Les contrôles de la DGCCRF et l'observation des acteurs, qu'il s'agisse des entreprises ou des éco-organismes, ont conduit au constat de diverses présomptions d'infractions au regard des textes applicables. La plus fréquente concerne l'absence de solutions de « reprise 1 pour 1 », tout en admettant qu'il faille probablement faire la différence entre d'une part, les « click and mortar », qui disposent de certaines facilités pour se conformer à cette obligation, du fait qu'ils peuvent mutualiser les circuits logistiques avec l'enseigne dont ils sont la filiale ; d'autre part, ceux qu'on appelle les « pure players », qui ignorent purement et simplement l'obligation de reprise ou l'appliquent au minimum en proposant des solutions peu visibles ou difficilement accessibles, voire payantes.

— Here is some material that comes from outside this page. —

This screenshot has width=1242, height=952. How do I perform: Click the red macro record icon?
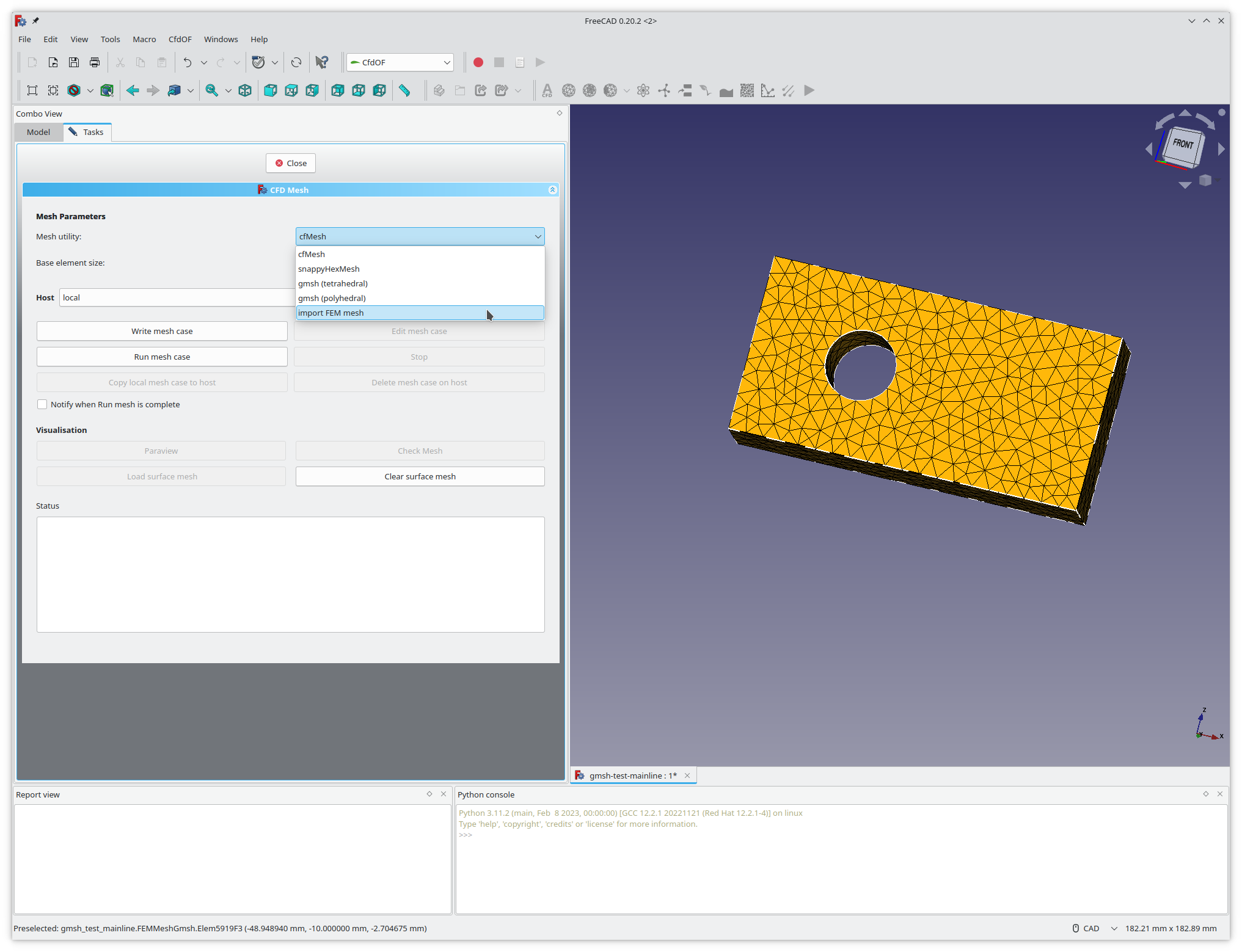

D'autres infractions ont été constatées sur des sites en ligne, y compris sur celui d'une très grande enseigne américaine connue de tous, comme l'absence d'éco-participation visible. Des cas ont été rapportés de sites qui affichent et perçoivent l'éco-participation, alors qu'ils ne semblent adhérer à aucun des éco-organismes agréés.
Dans ce contexte, mes questions sont très simples : que faire pour garantir chez tous les acteurs le respect des obligations fixées par la réglementation D3E ? Faut-il durcir l'arsenal répressif et, dans ce cas, auriez-vous des propositions en ce sens à nous présenter ? Faut-il mieux sensibiliser les distributeurs à distance à leurs obligations et, dans ce cas, envisagez-vous d'ores et déjà de telles actions de sensibilisation ou des formes d'aide à la mise en place de plans d'action par les intéressés ? Faut-il plus généralement revoir le cadre réglementaire applicable aux D3E ?
Madame la présidente, madame la ministre, mes chers collègues, les auditions que j'ai organisées m'ont convaincu de l'opportunité de proroger un dispositif qui apporte une réponse pragmatique, qui présente un certain nombre de vertus pédagogiques et économiques et se voit soutenu tant par les pouvoirs publics que par l'ensemble des acteurs, notamment les éco-organismes.
Pour toutes ces raisons, je recommande que cette proposition de loi soit définitivement adoptée ce soir par notre assemblée, afin de permettre une mise en oeuvre aussi rapide que possible, dans un geste de responsabilité élargie du parlementaire. (Applaudissements sur les bancs du groupe SRC.)